Allah’ın haram dediği haramdır. Haram demediği helaldir. Kimsenin günah ve haram üretme hakkı yoktur. Maalesef din adamları “Benim yorumum” demiyor da “İslam’a göre”, “Allah’a göre” diyor. Bunu dinleyen gariban vatandaş birden fazla İslam’la karşı karşıya kalıyor. Birinin başında fes diğerinin yüzünde sakal var. Kılık kıyafetine mi bakacaksın? Dediğine mi bakacaksın? Allah’ın haram kıldıkları bellidir. Bunu anlayabilselerdi yaşam tarzlarına müdahale etmezlerdi, farklı görüşlere tahammül ederlerdi.
İslam laikliğe karşı mıdır?
Laiklik tartışmaları İslam dünyasına hoyratça ve dışarıdan dayatma ile girdi.
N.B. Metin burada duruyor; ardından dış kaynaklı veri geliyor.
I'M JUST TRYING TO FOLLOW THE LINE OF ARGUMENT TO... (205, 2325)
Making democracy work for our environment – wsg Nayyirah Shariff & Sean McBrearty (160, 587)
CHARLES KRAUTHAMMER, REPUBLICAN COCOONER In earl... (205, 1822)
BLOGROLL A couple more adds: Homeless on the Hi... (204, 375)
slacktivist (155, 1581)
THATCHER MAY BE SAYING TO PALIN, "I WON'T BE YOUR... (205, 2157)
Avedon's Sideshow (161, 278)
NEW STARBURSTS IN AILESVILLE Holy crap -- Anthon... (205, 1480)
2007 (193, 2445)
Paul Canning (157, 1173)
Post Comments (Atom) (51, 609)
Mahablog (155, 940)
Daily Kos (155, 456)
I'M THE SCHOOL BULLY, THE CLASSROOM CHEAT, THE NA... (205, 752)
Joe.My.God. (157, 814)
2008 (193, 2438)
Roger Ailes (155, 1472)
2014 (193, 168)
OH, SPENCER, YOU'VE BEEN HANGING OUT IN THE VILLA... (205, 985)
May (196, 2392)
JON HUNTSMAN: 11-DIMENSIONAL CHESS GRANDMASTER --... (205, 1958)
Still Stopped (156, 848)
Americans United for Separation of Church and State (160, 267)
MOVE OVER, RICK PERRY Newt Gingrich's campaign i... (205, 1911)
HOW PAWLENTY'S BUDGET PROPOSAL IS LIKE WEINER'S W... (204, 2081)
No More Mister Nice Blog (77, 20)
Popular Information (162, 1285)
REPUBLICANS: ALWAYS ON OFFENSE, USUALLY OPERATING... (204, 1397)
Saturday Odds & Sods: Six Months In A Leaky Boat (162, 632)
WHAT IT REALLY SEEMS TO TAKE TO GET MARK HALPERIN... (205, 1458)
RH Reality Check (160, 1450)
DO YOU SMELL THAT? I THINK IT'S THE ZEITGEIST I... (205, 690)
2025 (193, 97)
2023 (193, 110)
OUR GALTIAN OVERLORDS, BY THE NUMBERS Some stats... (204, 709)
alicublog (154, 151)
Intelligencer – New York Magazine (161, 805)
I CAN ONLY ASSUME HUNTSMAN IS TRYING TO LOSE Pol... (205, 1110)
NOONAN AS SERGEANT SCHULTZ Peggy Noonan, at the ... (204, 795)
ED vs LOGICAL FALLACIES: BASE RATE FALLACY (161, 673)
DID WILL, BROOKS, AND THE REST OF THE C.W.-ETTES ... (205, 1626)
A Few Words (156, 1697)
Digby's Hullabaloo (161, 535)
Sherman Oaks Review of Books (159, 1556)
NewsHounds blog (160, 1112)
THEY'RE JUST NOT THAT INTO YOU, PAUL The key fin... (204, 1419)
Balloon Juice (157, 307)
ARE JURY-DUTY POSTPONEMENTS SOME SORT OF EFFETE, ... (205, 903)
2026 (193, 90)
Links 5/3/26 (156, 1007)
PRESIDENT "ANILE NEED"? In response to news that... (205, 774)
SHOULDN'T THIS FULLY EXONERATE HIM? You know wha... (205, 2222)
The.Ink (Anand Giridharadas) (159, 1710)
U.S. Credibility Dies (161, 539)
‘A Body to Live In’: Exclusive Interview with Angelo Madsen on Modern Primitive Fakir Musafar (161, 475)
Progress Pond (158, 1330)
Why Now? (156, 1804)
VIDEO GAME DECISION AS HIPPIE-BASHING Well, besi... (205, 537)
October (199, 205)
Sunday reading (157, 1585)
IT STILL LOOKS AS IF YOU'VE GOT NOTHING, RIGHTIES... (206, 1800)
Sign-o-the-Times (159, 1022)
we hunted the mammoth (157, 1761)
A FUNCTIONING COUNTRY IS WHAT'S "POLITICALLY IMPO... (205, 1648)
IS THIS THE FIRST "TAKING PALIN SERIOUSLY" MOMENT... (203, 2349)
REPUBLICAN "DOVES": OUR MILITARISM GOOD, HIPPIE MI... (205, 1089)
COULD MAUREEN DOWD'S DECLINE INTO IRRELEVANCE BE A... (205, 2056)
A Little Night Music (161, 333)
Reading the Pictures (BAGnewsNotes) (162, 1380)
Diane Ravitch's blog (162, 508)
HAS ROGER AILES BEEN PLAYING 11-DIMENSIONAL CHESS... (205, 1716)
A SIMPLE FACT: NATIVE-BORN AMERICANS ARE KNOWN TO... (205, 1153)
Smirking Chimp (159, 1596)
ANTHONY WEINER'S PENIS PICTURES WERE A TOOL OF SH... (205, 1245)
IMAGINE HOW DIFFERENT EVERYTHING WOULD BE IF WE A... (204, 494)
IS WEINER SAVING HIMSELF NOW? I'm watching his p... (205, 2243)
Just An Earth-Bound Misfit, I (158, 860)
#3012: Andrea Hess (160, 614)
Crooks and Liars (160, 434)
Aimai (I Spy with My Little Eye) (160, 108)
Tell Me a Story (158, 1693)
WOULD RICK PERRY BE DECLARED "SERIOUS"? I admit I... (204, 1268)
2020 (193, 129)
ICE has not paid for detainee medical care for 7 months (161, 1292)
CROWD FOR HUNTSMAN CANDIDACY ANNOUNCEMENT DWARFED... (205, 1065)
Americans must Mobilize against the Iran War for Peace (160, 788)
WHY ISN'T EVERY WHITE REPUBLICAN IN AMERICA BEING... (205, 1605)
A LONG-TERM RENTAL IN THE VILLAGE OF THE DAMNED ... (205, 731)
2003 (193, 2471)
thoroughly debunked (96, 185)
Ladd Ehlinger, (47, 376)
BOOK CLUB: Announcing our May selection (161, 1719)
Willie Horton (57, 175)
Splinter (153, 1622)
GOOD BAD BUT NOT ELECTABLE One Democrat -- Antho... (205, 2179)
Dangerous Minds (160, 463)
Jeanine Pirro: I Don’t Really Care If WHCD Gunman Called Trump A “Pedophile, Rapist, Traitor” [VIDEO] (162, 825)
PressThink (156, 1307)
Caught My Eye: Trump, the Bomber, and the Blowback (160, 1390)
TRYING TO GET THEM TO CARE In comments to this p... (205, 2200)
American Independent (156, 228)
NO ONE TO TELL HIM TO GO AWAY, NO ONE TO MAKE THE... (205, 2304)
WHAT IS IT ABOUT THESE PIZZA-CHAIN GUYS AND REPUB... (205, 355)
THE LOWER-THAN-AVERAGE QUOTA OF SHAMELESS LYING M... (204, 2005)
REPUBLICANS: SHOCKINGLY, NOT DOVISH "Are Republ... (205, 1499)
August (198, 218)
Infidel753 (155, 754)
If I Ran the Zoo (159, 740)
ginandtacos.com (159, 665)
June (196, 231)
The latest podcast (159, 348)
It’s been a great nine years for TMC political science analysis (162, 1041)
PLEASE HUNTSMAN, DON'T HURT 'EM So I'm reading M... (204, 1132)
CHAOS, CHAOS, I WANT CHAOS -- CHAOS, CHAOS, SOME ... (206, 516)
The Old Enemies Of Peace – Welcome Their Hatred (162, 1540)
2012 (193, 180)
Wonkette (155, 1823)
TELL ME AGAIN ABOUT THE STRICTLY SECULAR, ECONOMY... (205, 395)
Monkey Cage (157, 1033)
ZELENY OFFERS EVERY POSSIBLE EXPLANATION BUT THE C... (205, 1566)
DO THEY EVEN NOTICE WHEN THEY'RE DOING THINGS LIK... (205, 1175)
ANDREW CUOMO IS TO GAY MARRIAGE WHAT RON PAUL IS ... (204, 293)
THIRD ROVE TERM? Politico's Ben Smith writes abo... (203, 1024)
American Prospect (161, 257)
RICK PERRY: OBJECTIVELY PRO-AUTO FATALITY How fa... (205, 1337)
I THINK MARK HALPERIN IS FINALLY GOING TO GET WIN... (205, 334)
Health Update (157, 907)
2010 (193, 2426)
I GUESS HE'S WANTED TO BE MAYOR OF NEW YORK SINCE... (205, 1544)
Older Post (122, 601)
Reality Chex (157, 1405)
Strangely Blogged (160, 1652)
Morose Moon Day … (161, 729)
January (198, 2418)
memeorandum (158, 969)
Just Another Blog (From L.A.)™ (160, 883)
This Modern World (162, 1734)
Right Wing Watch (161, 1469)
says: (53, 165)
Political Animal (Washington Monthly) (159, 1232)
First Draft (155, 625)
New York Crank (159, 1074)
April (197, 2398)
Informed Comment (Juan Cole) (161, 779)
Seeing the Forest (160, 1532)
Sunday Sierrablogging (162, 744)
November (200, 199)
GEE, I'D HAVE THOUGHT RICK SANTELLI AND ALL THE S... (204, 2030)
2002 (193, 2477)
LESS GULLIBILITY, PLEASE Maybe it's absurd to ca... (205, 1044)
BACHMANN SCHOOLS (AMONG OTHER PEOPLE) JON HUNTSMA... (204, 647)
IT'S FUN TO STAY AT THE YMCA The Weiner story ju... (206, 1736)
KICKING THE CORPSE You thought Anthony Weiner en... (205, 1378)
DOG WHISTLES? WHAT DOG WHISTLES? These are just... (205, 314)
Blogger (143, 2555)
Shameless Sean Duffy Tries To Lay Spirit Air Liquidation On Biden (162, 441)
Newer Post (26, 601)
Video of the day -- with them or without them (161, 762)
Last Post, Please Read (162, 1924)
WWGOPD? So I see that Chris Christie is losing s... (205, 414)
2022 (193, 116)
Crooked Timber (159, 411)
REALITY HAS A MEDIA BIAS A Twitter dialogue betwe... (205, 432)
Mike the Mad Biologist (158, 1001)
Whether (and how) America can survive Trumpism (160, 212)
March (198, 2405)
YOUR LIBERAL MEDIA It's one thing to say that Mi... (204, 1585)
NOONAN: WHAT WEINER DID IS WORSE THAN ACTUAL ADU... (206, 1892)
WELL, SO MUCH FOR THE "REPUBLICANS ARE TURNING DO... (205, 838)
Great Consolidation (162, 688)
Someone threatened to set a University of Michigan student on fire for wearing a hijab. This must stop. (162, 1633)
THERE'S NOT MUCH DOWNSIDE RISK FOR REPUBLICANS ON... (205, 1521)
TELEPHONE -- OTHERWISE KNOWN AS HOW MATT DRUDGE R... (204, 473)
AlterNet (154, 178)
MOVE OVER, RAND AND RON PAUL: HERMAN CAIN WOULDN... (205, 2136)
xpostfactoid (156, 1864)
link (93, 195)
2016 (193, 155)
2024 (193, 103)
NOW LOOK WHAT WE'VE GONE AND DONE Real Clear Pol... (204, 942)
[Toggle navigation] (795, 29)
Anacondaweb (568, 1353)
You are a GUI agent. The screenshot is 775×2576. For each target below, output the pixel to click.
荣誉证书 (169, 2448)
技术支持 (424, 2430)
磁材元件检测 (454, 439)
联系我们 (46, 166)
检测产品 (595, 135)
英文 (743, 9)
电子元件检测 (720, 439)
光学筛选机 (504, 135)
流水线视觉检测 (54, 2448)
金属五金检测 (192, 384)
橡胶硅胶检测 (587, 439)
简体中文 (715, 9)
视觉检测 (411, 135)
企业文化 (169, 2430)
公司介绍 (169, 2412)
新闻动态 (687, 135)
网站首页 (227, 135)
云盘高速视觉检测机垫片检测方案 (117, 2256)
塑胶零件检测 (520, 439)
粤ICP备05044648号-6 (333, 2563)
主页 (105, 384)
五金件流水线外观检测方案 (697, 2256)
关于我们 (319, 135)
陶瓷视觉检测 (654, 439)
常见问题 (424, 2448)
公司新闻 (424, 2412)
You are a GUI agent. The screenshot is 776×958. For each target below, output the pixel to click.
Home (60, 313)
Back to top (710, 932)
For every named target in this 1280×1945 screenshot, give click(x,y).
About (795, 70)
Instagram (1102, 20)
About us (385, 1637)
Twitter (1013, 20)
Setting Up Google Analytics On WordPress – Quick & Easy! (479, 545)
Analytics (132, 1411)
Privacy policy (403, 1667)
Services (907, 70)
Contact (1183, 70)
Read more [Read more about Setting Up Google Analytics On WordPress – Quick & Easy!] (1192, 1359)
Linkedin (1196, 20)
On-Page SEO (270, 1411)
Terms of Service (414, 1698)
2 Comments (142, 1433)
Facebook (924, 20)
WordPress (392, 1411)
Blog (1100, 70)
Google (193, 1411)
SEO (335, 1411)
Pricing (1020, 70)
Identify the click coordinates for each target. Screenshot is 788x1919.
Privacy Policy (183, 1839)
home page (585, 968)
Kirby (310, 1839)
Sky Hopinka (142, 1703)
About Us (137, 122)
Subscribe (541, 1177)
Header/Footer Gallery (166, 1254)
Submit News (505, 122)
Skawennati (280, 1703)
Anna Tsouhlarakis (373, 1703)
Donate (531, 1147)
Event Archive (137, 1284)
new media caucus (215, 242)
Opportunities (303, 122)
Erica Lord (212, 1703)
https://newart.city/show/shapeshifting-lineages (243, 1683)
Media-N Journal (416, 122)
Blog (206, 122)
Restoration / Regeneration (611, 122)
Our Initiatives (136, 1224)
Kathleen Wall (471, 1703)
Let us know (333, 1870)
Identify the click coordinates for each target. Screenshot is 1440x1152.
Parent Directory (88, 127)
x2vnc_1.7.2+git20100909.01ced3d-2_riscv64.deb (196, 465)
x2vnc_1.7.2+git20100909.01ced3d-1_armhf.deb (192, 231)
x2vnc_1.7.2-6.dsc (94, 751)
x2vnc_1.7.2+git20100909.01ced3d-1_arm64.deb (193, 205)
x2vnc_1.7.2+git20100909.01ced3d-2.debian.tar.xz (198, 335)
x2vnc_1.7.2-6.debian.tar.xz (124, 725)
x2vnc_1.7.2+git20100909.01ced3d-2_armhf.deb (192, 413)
Katı Batıcıların emri vakisi ve stratejik hatalar da olunca muhafazakâr kesimde değişmez bir önyargı oluştu. Laik kesimde de dindarlık ve din hakkında olumsuz bir yargı oluştu. Yobaz çizgide bir din eğitimi verirseniz adam onu dinin gereği zanneder. Çocuğunu da döver insanlara da sataşır. Tarihimizde farklı yaşam tarzlarına devlet eliyle sistematik bir müdahale yoktur. Ama son dönemde din siyasal ve ideolojik bir tavır haline gelmeye başladı. Dinin neye izin verip, neye vermediği konuşulmaya başlandı. Din adına konuşma Allah’a ve peygambere aittir. Din bilginlerinin din adına konuşması son derece yanlış ve tehlikelidir.